## WRITTEN INSTRUCTION
Carry on the college football analytics exercises that follow, starting right after their last line.

## TEXT PROVIDED

::::

Chapter 27 Exercises: Building a Complete Analytics System
Overview
These exercises guide you through building components of a production-ready college football analytics platform. You'll apply concepts from throughout the textbook to create integrated, real-world systems.
Level 1: Foundation Exercises
Exercise 1.1: Stakeholder Requirements Gathering
Objective: Practice requirements gathering through stakeholder interviews.
Task: Create a complete requirements document for a football analytics platform.
- Identify at least five stakeholder roles (coaching staff, recruiting, etc.)
-
For each stakeholder, document: - Primary use cases (3-5 per stakeholder) - Data needs - Response time requirements - Access frequency - Technical sophistication level
-
Create a prioritized requirements list with: - Requirement ID - Description - Priority (critical, high, medium, low) - Stakeholder(s) - Acceptance criteria
Deliverable: A 5-10 page requirements document in markdown format.
Evaluation Criteria: - Comprehensive stakeholder coverage - Clear, specific requirements - Realistic priorities - Measurable acceptance criteria
Exercise 1.2: Database Schema Design
Objective: Design a normalized database schema for football analytics.
Task: Create a complete SQL schema including:
-
Core Tables: - Teams (with conference, division) - Games (with scheduling details) - Plays (with all situational data) - Players (with biographical info)
-
Analytics Tables: - Pre-computed EPA values - Win probability snapshots - Team season statistics - Player game statistics
-
Recruiting Tables: - Prospects - Evaluations - Contacts/interactions
-
Supporting Tables: - User accounts and roles - Audit logs - Data quality logs
Requirements: - Proper foreign key relationships - Appropriate indexes for common queries - Constraints for data integrity - Comments explaining design decisions
# Starter code for schema generation
def generate_schema():
"""Generate the complete database schema."""
tables = []
# Teams table
teams = """
CREATE TABLE teams (
id VARCHAR(50) PRIMARY KEY,
name VARCHAR(100) NOT NULL,
-- Add remaining columns
);
"""
tables.append(teams)
# Continue with remaining tables...
return "\n\n".join(tables)
Deliverable: Complete SQL schema file with at least 15 tables.
Exercise 1.3: Configuration Management
Objective: Create a robust configuration system for multiple environments.
Task: Implement a configuration management system that:
- Supports multiple environments (development, staging, production)

::::

## DATA EXTRACT
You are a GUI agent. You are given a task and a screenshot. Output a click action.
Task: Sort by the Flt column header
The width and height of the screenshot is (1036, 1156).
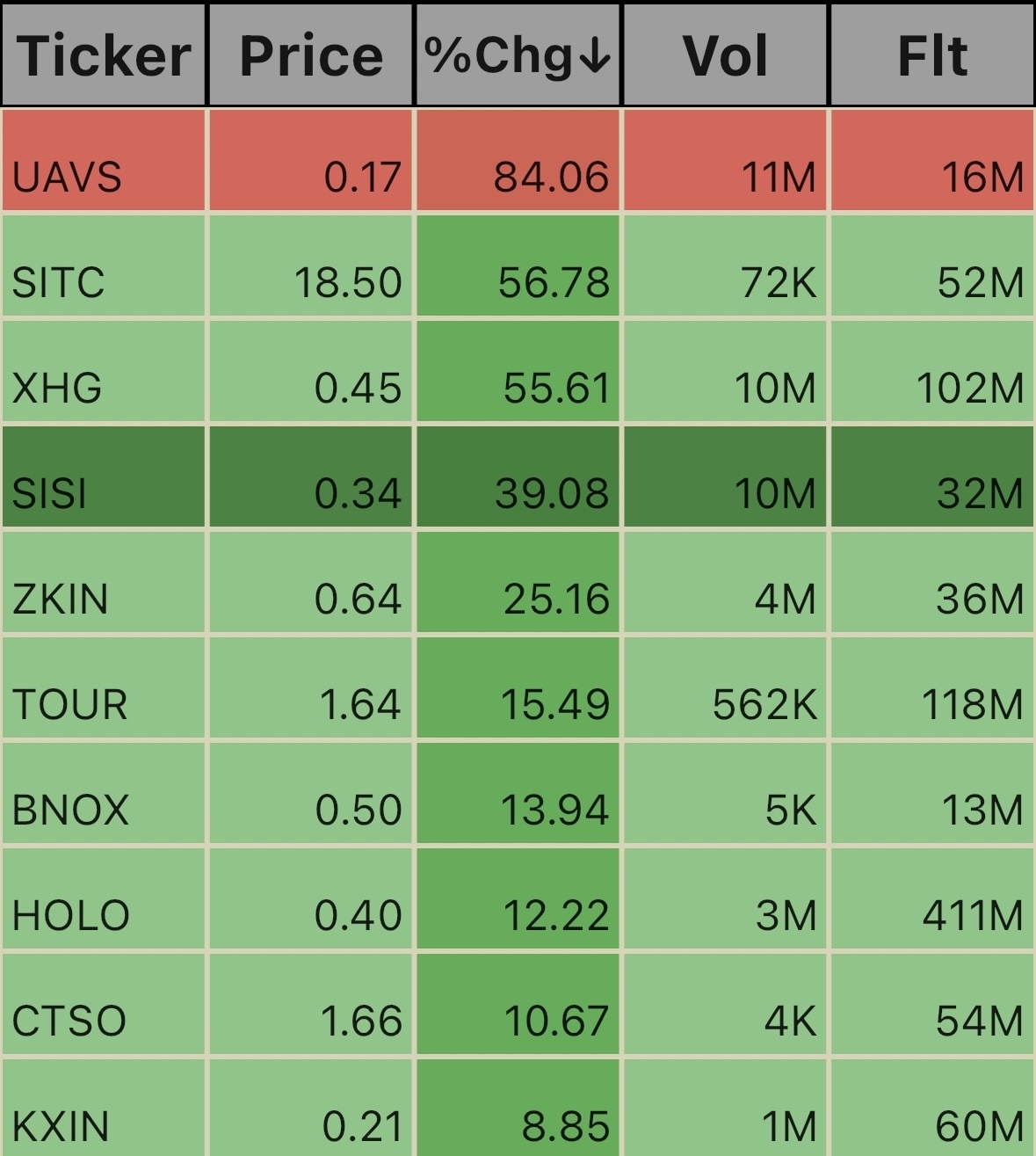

::::

## ANSWER FOR THE TASK
- Uses environment variables for sensitive data
- Provides defaults for non-sensitive settings
- Validates configuration on startup
- Documents all configuration options
# Starter code
from dataclasses import dataclass, field
from typing import Optional, Dict
import os
@dataclass
class DatabaseConfig:
"""Database configuration."""
host: str = "localhost"
port: int = 5432
name: str = "cfb_analytics"
user: str = "analytics"
password: str = field(default="", repr=False)
@classmethod
def from_env(cls) -> 'DatabaseConfig':
"""Load from environment variables."""
# Implement this method
pass
@dataclass
class SystemConfig:
"""Complete system configuration."""
environment: str
database: DatabaseConfig
# Add more configuration sections
def validate(self) -> list:
"""Validate configuration, return list of errors."""
errors = []
# Implement validation
return errors
Deliverable: Complete configuration module with validation and documentation.
Level 2: Data Pipeline Exercises
Exercise 2.1: Multi-Source Data Ingestion
Objective: Build a pipeline that ingests data from multiple sources.
Task: Create an ingestion system that:
- Collects play-by-play data from College Football Data API
- Fetches recruiting data
- Handles rate limiting and retries
- Validates all incoming data
- Logs quality issues
- Provides ingestion statistics
# Starter code
import asyncio
from abc import ABC, abstractmethod
from dataclasses import dataclass
from typing import List, Dict
from datetime import datetime
@dataclass
class IngestionStats:
"""Statistics from an ingestion run."""
source: str
records_fetched: int
records_valid: int
records_failed: int
start_time: datetime
end_time: datetime
errors: List[str]
class DataIngester(ABC):
"""Base class for data ingesters."""
@abstractmethod
async def ingest(self, **kwargs) -> IngestionStats:
"""Perform ingestion."""
pass
@abstractmethod
def validate_record(self, record: Dict) -> List[str]:
"""Validate a record, return list of errors."""
pass
class PlayByPlayIngester(DataIngester):
"""Ingest play-by-play data."""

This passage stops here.